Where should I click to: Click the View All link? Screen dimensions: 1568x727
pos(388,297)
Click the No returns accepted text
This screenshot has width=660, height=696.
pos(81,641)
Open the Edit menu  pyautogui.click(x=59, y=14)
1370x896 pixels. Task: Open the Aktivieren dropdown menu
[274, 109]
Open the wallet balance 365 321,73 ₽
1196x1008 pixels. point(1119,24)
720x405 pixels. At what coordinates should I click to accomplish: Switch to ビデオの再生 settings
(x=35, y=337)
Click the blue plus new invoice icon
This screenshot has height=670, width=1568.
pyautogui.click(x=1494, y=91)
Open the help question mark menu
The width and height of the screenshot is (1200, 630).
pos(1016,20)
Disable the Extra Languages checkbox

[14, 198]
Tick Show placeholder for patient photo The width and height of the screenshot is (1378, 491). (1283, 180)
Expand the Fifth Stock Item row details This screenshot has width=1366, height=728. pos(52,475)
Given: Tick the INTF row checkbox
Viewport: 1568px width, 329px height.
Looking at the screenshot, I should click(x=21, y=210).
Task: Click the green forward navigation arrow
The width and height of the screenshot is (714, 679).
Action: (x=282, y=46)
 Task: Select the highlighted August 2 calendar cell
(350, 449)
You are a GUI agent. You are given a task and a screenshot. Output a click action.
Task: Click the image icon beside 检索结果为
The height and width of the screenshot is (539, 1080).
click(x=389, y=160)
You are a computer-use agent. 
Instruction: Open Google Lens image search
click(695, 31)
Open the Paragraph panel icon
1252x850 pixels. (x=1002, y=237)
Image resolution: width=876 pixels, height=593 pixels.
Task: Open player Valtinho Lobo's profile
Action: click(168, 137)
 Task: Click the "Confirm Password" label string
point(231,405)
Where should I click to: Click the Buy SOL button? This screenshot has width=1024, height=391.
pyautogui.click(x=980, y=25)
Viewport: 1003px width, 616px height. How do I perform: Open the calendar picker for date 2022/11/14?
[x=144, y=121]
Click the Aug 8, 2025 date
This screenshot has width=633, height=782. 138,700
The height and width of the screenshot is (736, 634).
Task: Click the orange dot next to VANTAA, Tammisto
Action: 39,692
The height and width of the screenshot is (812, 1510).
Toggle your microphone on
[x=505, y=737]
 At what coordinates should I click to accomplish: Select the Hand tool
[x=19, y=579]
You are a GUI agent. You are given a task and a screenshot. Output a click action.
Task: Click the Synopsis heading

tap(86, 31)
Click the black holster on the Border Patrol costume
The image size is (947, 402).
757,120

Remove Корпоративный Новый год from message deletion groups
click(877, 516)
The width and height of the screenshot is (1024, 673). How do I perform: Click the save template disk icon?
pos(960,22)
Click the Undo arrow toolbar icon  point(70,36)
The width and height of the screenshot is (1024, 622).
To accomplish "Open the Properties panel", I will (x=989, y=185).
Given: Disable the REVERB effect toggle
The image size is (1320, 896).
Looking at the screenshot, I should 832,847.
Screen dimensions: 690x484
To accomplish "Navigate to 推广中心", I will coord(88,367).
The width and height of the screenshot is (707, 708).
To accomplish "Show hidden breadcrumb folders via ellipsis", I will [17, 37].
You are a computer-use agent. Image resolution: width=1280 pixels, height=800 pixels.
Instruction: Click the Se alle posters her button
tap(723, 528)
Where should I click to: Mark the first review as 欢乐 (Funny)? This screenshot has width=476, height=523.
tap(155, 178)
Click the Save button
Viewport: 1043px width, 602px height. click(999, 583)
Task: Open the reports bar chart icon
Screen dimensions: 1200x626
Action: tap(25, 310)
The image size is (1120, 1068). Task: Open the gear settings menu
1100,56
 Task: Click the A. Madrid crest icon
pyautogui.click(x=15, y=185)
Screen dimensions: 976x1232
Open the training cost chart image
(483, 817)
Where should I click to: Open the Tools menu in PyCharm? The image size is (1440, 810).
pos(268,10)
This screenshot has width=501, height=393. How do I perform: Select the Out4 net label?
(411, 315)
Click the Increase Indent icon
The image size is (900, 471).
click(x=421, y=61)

- - -

An exact copy of the lines above, from the one containing "Viewport: 1003px width, 616px" through the one containing "You are a computer-use agent. Image", is the whole of the answer.

Viewport: 1003px width, 616px height. How do I perform: Open the calendar picker for date 2022/11/14?
[x=144, y=121]
Click the Aug 8, 2025 date
This screenshot has width=633, height=782. 138,700
The height and width of the screenshot is (736, 634).
Task: Click the orange dot next to VANTAA, Tammisto
Action: 39,692
The height and width of the screenshot is (812, 1510).
Toggle your microphone on
[x=505, y=737]
 At what coordinates should I click to accomplish: Select the Hand tool
[x=19, y=579]
You are a GUI agent. You are given a task and a screenshot. Output a click action.
Task: Click the Synopsis heading

tap(86, 31)
Click the black holster on the Border Patrol costume
The image size is (947, 402).
757,120

Remove Корпоративный Новый год from message deletion groups
click(877, 516)
The width and height of the screenshot is (1024, 673). How do I perform: Click the save template disk icon?
pos(960,22)
Click the Undo arrow toolbar icon  point(70,36)
The width and height of the screenshot is (1024, 622).
To accomplish "Open the Properties panel", I will (x=989, y=185).
Given: Disable the REVERB effect toggle
The image size is (1320, 896).
Looking at the screenshot, I should 832,847.
Screen dimensions: 690x484
To accomplish "Navigate to 推广中心", I will coord(88,367).
The width and height of the screenshot is (707, 708).
To accomplish "Show hidden breadcrumb folders via ellipsis", I will [17, 37].
You are a computer-use agent. Image resolution: width=1280 pixels, height=800 pixels.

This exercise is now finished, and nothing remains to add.